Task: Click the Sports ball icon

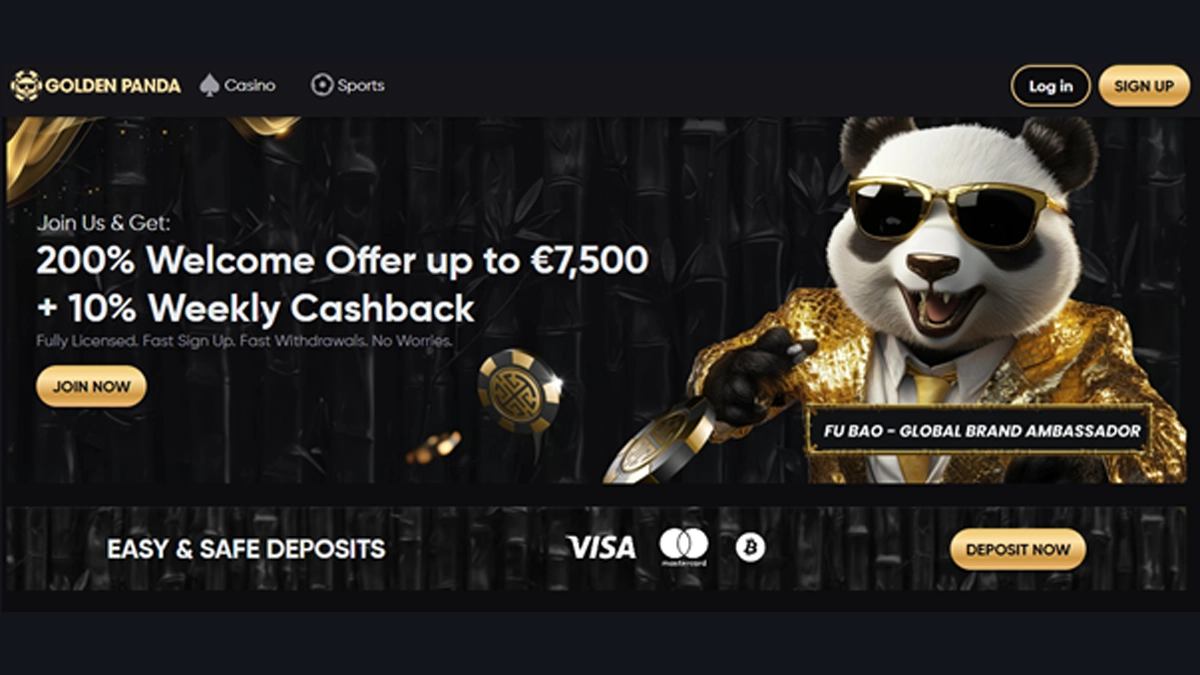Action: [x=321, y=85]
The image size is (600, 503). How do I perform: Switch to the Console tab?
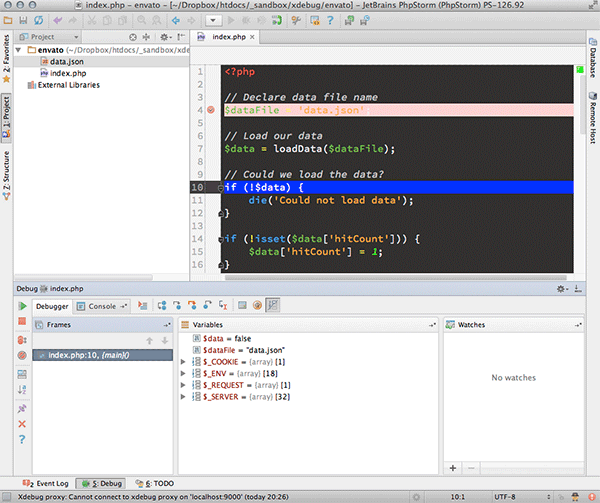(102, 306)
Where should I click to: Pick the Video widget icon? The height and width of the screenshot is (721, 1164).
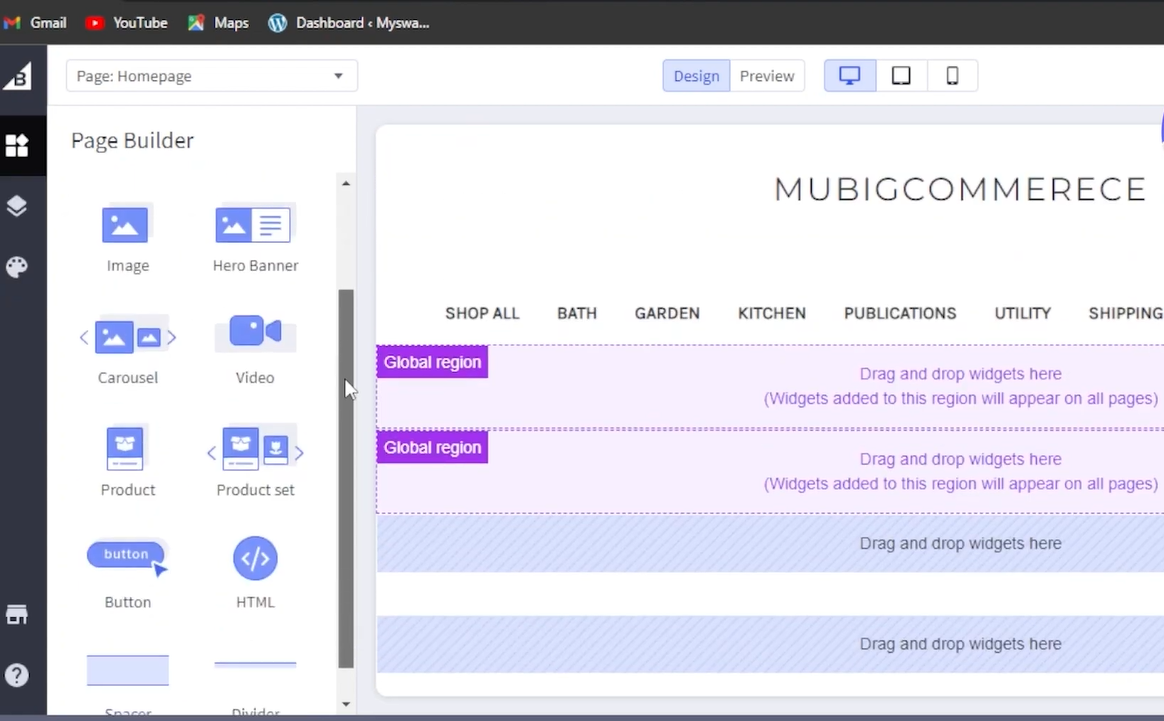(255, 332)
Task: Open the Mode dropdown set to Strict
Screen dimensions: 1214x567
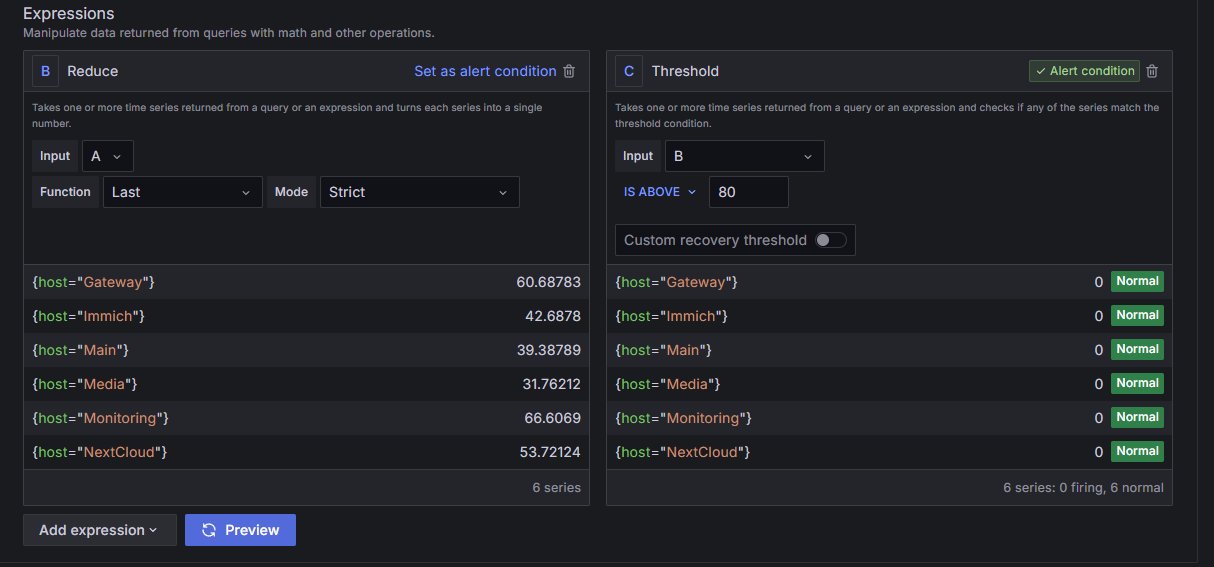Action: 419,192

========

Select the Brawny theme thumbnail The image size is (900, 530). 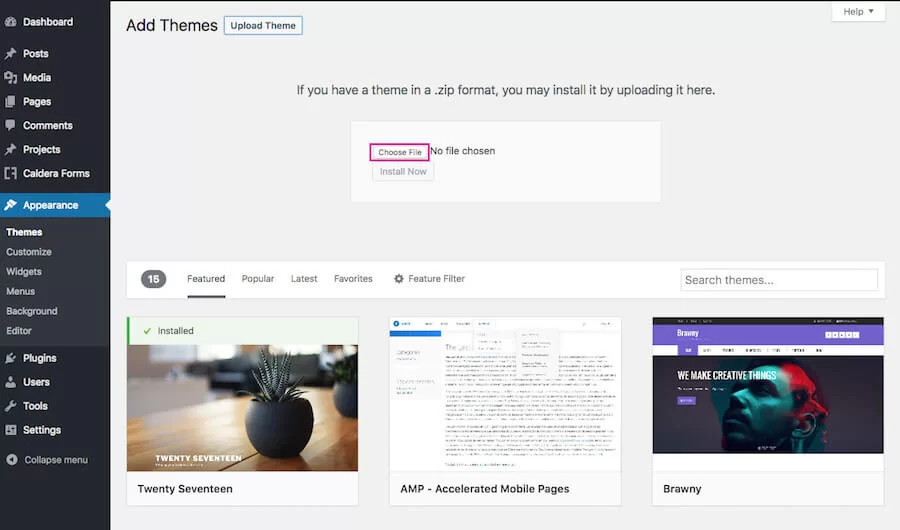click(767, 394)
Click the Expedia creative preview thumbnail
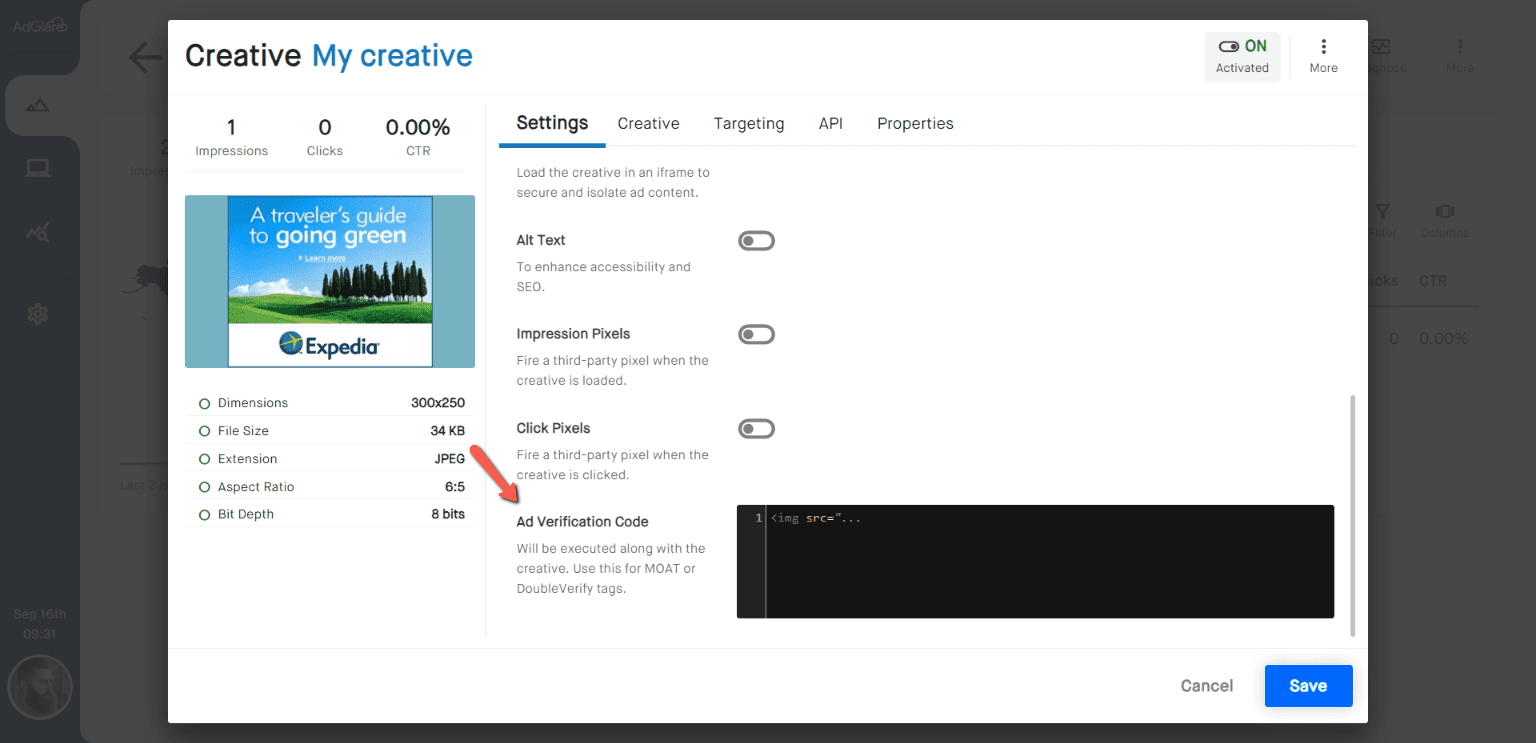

========

Beginning at the line that has "The image size is (600, 503)." and ending at the line that has "Task: Open the Mode dropdown set to Strict", restate the listing above word for word, pictures left out.

The image size is (600, 503). How do I perform: Switch to the Console tab?
(102, 306)
Where should I click to: Pick the Video widget icon? The height and width of the screenshot is (721, 1164).
(255, 332)
Task: Open the Mode dropdown set to Strict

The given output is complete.